Re: ISSUE-12 On languages and datatypes

On Jun 8, 2011, at 5:25 PM, William Waites wrote:

> Sorry for diverting the discussion a bit away from the
> LanguageTypedString proposal today, I was a bit feeling the time
> pressure of having a lot to discuss as the call was quickly drawing to
> an end and me having to rush out the door on the school run, so
> perhaps it was a bit out of order and I was not as coherent as I could
> have been.
> What I write below is mostly motivated by an intuitive suspicion that
> language tags are a mis-design in RDF. This intuition is informed by
> many years as a programmer/engineer in a dozen or so different
> programming languages - not one of which has any sort of triadic
> fundamental construct like the RDF literal. Anomalousness on its own
> doesn't suggest mis-design - innovations are by definition anomalous
> at first. But I think the only real argument for this design is that
> it is already out there in the wild. And no, I'm not arguing against
> a mechanism for saying that a string represents an utterance in some
> particular language (natural or otherwise), far from it.
> Our starting point is that we have this construct of a literal which
> itself is a 3-tuple (value, language, datatype) where either or both
> of the language and datatype can be nil or absent and they may not
> both be present.

I now think that this way of describing it, while now traditional, is misguided. The fact is, we have two basically different situations. One of them is a simple character string, a very useful general-purpose data structure. The other case is a piece of natural language text, encoded as a <string, tag> pair, but a basically different kind of entity. It is not a general-purpose data structure, and it is not used to represent of encode anything other than itself. It simply exists as raw data, a kind of conceptual endpoint. We were misled by the apparent triviality of the language tag into thinking of this as two cases of a single construct, but this was a mistake. they are basically different kinds of thing, both structurally and conceptually. People who use language tagging seriously are thinking about these as texts, not as strings. 

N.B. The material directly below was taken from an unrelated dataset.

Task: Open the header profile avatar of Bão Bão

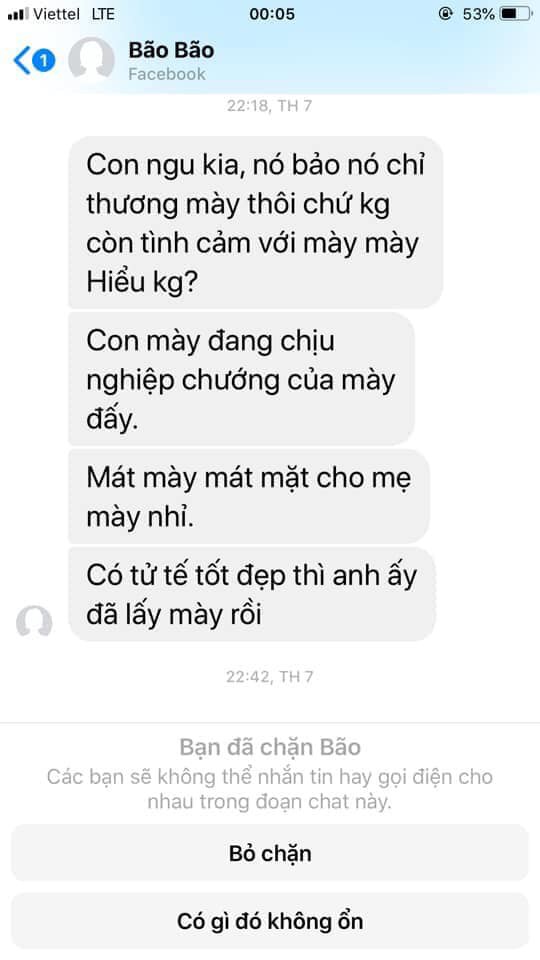Action: 91,59
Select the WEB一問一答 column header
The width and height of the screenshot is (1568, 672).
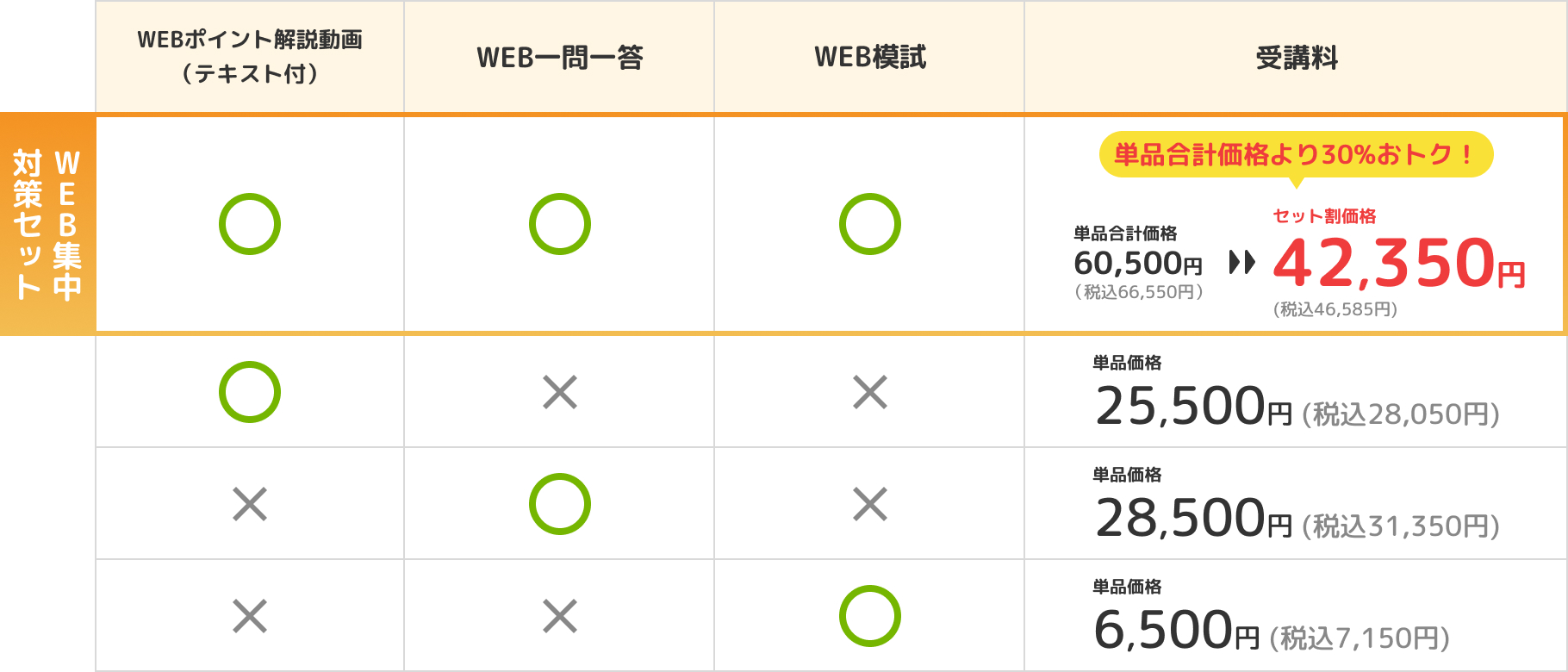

> Then it was pointed out that it makes sense that,
> where we only have the value, the datatype can naturally be supposed
> to be xsd:string. So far, I agree.


> But next, if there is a language
> is it suddenly no longer an xsd:string? That doesn't seem to make 
> sense.

I once thought so, but now I disagree. To borrow a term from philosophy, we have to look at the identity conditions. "chat" in French is a **different word** than "chat" in English. Same string, different word. Ergo, the words are not the same as the strings. And indeed, once you look at it carefully, they aren't strings, exactly because they are *in a language*. They aren't just strings of characters, they are language texts. Formally, a pair of a string and a language is not the same kind of thing as a simple string. "Le chat est sur le table" and "fhk frus fns noeptr k" are just two strings, nothing to particularly choose one over the other, but "Le chat est sur le table"@fr and "fhk frus fns noeptr k"@fr are very different. Something that understands the tag might well treat the second one as an error.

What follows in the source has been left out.